Only the lines from the line containing "Name (51, 589)" through the final line of the entries should be printed, exactly as given, with the pictures left out.

+++

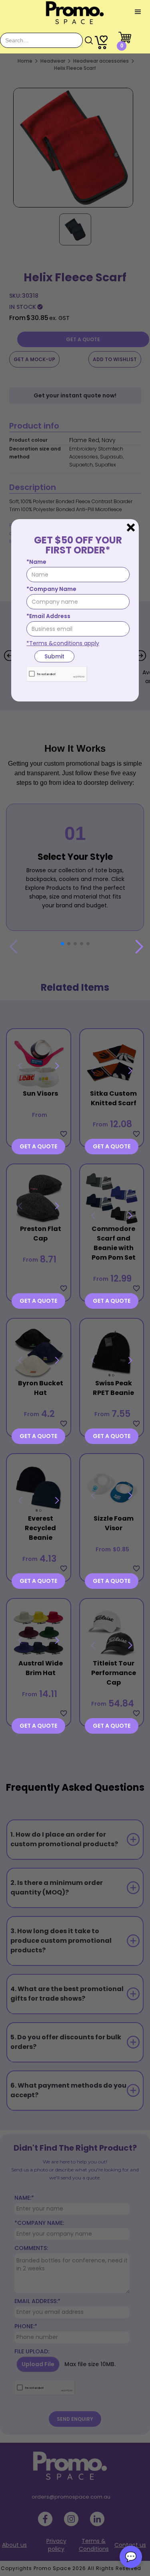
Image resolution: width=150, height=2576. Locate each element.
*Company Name (51, 589)
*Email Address (48, 616)
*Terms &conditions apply (62, 643)
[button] (138, 12)
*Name (36, 562)
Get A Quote (38, 1146)
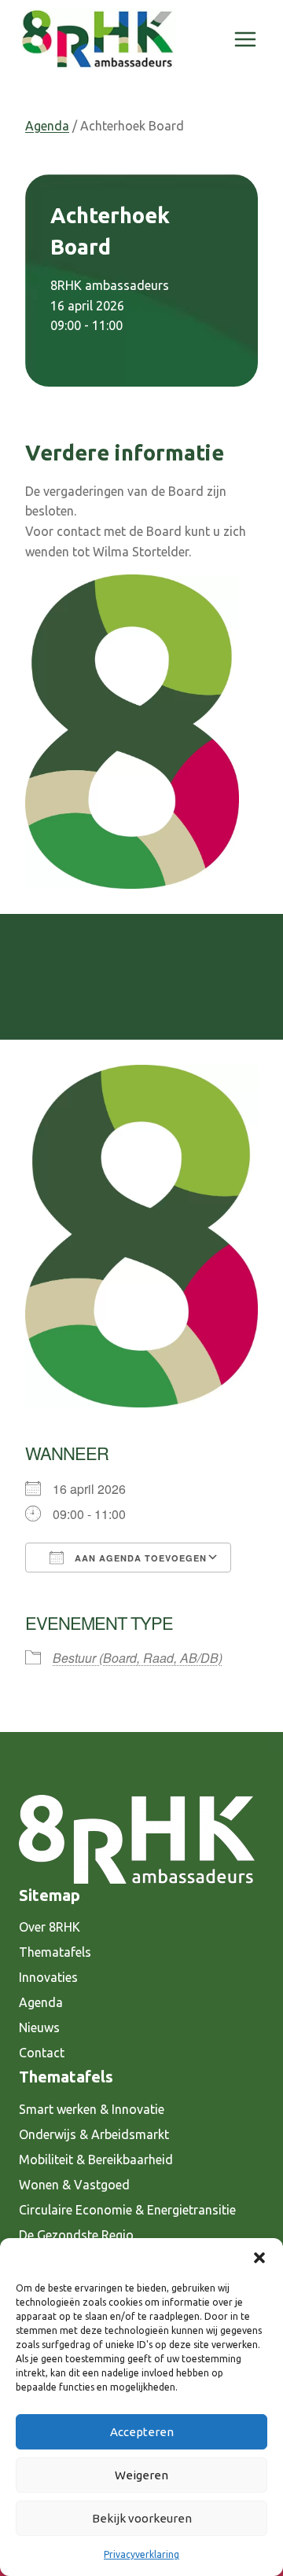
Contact (41, 2053)
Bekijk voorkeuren (142, 2518)
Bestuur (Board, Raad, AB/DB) (137, 1658)
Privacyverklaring (141, 2554)
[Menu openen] (245, 39)
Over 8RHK (49, 1927)
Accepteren (142, 2431)
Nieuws (39, 2027)
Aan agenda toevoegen (139, 1558)
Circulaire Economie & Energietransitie (127, 2210)
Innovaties (48, 1977)
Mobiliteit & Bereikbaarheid (96, 2159)
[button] (259, 2258)
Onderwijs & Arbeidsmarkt (94, 2134)
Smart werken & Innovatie (91, 2109)
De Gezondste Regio (76, 2235)
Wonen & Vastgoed (74, 2185)
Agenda (47, 126)
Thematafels (55, 1952)
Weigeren (141, 2475)
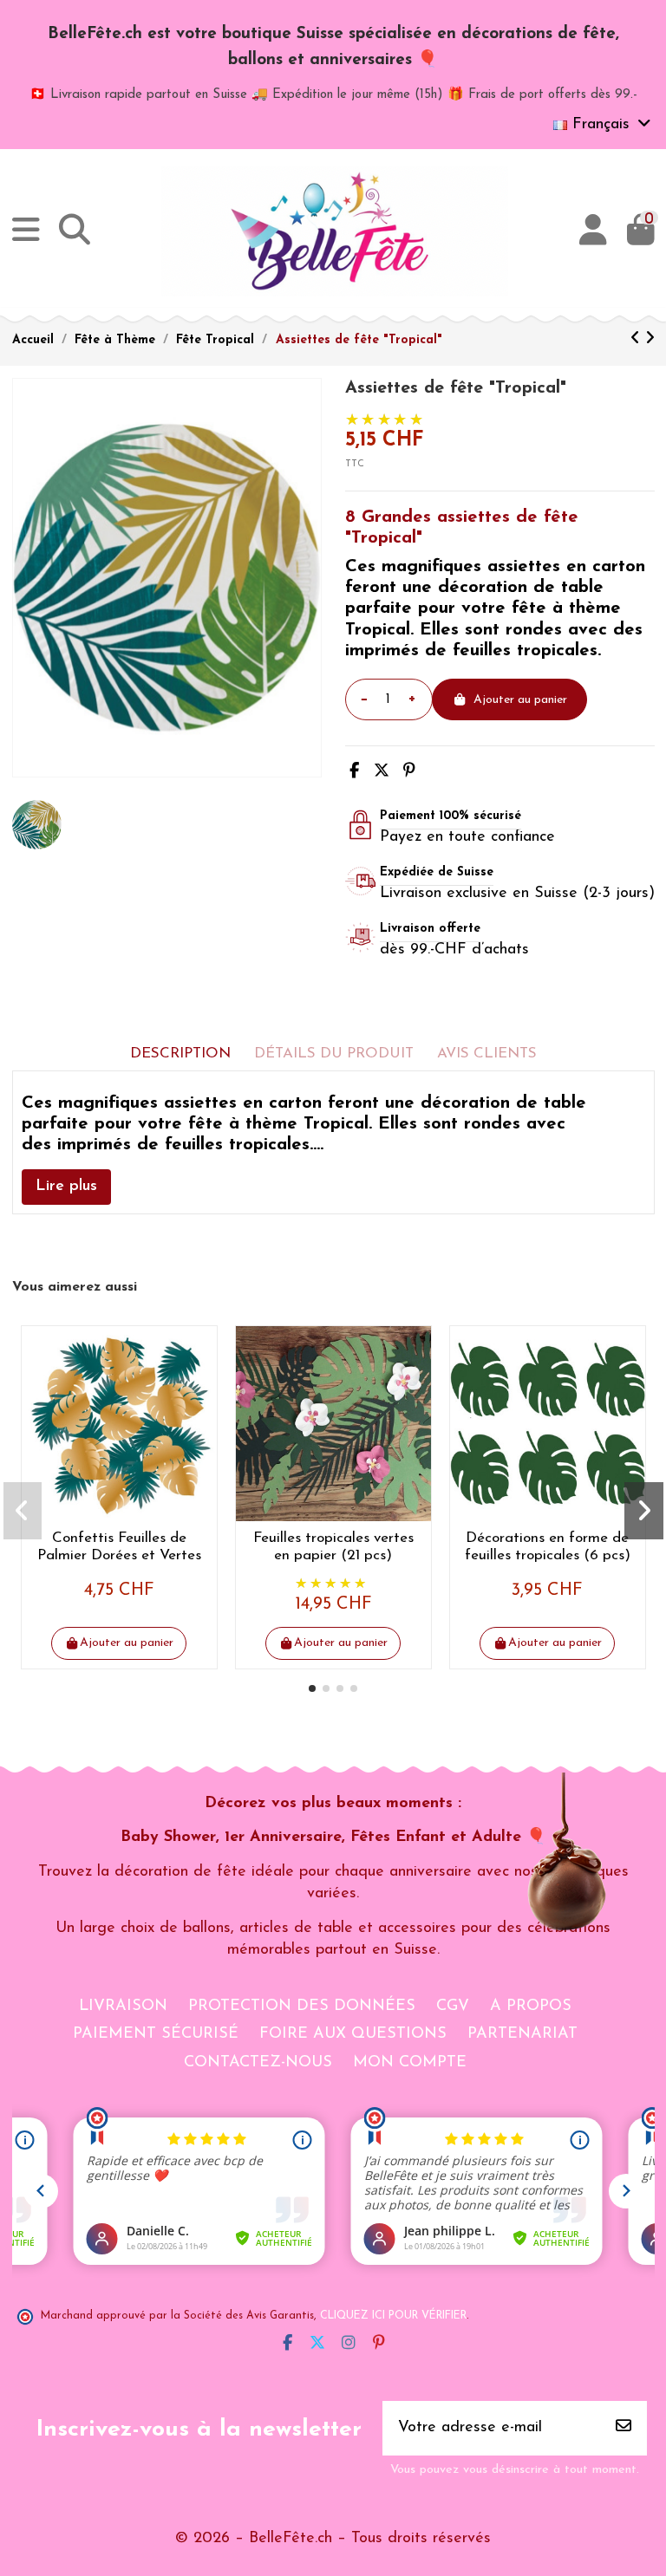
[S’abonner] (623, 2428)
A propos (530, 2006)
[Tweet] (381, 772)
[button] (312, 1688)
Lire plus (66, 1186)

+++

◆ **Finished task**
*Company Name (51, 589)
*Email Address (48, 616)
*Terms &conditions apply (62, 643)
[button] (138, 12)
*Name (36, 562)
Get A Quote (38, 1146)
Contact (41, 2053)
Bekijk voorkeuren (142, 2518)
Bestuur (Board, Raad, AB/DB) (137, 1658)
Privacyverklaring (141, 2554)
[Menu openen] (245, 39)
Over 8RHK (49, 1927)
Accepteren (142, 2431)
Nieuws (39, 2027)
Aan agenda toevoegen (139, 1558)
Circulaire Economie & Energietransitie (127, 2210)
Innovaties (48, 1977)
Mobiliteit & Bereikbaarheid (96, 2159)
[button] (259, 2258)
Onderwijs & Arbeidsmarkt (94, 2134)
Smart werken & Innovatie (91, 2109)
De Gezondste Regio (76, 2235)
Wonen & Vastgoed (74, 2185)
Agenda (47, 126)
Thematafels (55, 1952)
Weigeren (141, 2475)
[S’abonner] (623, 2428)
A propos (530, 2006)
[Tweet] (381, 772)
[button] (312, 1688)
Lire plus (66, 1186)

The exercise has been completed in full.